Start SOURCE DOCUMENT

Hard State Reached prior to 3/3 check

JakeHatMacys · Post by **JakeHatMacys** » Tue May 26, 2015 8:50 pm

Never seen this before, and it's creating paging off hours:

So I have the store switch shutting down checks for the store host group, I can give you a screen shot of that (rather PM). But for some reason on its first check it hit a hard state:

Capture.JPG

Is there a setting I might of missed to avoid this at all costs??? We never want this to happen.

Post by **Box293** » Tue May 26, 2015 11:22 pm

Can you post the host definition for this object please. Also, does this host have a parent and is that parent currently down?

Here is some reading material on the UNREACHABLE state:

http://nagios.sourceforge.net/docs/3_0/ ... ility.html

JakeHatMacys · Post by **JakeHatMacys** » Wed May 27, 2015 7:53 am

Box293 wrote:Can you post the host definition for this object please. Also, does this host have a parent and is that parent currently down?

Here is some reading material on the UNREACHABLE state:

http://nagios.sourceforge.net/docs/3_0/ ... ility.html

Yes, the host has a parent and it was down. The server itself went down again later but still alerted on 1 attempt right into a hard state, also our trap sender is set to only alert on host down... but unreachable still triggered an alert. So it looks like Unreachable is still considered down in the SNMP Trap senders eyes?

Pic of Hard state hit again on 1/3 attempts on host down:

Capture2.JPG

Object file:

###############################################################################
#
# Host configuration file
#
# Created by: Nagios Core Config Manager 2.3.1
# Date: 2015-05-27 08:51:36
# Version: Nagios 3.x config file
#
# --- DO NOT EDIT THIS FILE BY HAND ---
# Nagios CCM will overwrite all manual settings during the next update if you
# would like to edit files manually, place them in the 'static' directory or
# import your configs into the CCM by placing them in the 'import' directory.
#
###############################################################################

define host {
host_name ME639ASRFI21
use xiwizard_windowsserver_host
address ME639ASRFI21
parents ME639****************************
hostgroups Windows Servers
check_command check_tcp_445!!!!!!!!
max_check_attempts 3
check_interval 5
retry_interval 5
check_period xi_timeperiod_24x7
notification_interval 60
notification_period xi_timeperiod_24x7
notifications_enabled 0
icon_image win_server.png
statusmap_image win_server.png
_xiwizard windowsserver
register 1
}

###############################################################################
#
# Host configuration file
#
# END OF FILE
#
###############################################################################

jolson · Post by **jolson** » Wed May 27, 2015 4:48 pm

I would like to request some additional information from you.

First, the host check command in question (check_tcp_445).

End SOURCE DOCUMENT
Start INFORMATION PROVIDED

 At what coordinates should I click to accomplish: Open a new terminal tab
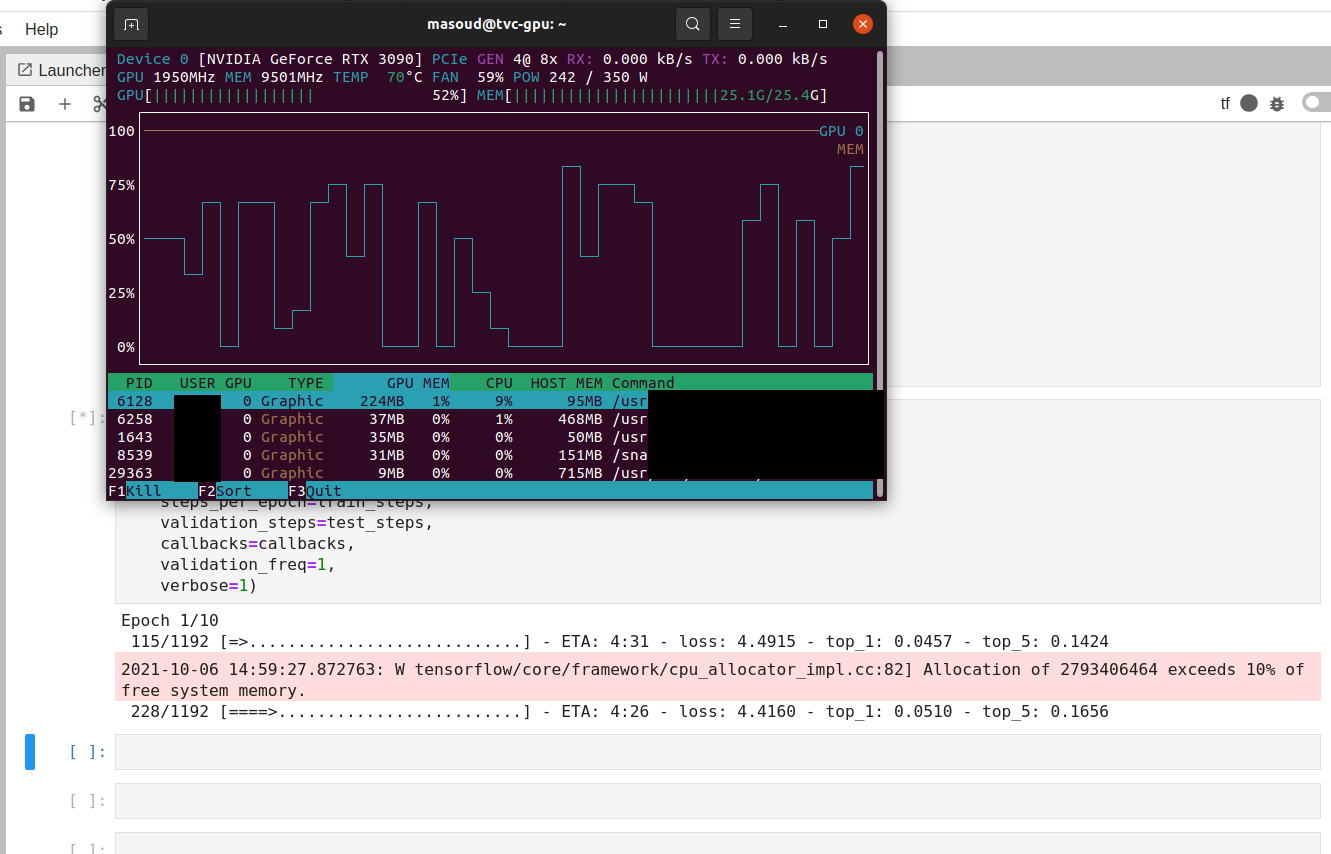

End INFORMATION PROVIDED

> [WHAT THIS TASK INVOLVES] Pick up the Nagios forum thread on the premature hard state right after its final sentence and write what comes next.

> [RESULT OF THIS TASK]
Next, your nagios settings:

Code: Select all

cat /usr/local/nagios/etc/nagios.cfg

Last, your template configuration: xiwizard_windowsserver_host

Please provide us the above. Obviously this isn't expected behavior, and I'm wondering if there's a misconfigured setting somewhere.

JakeHatMacys · Post by **JakeHatMacys** » Thu May 28, 2015 7:56 am

jolson wrote:I would like to request some additional information from you.

First, the host check command in question (check_tcp_445).
Next, your nagios settings:
Code: Select all
cat /usr/local/nagios/etc/nagios.cfg
Last, your template configuration: xiwizard_windowsserver_host

Please provide us the above. Obviously this isn't expected behavior, and I'm wondering if there's a misconfigured setting somewhere.

Code: Select all

define command {
       command_name                  		check_tcp_445
       command_line                  		$USER1$/check_tcp -H $HOSTADDRESS$ -p 445 $ARG2$
}

Is there an easy way to manipulate the time out on this command? Do I need it on the command line or is that somewhere else as a standard like the nagios.cfg? (I'm using check_tcp_445 as the host command replacing ping)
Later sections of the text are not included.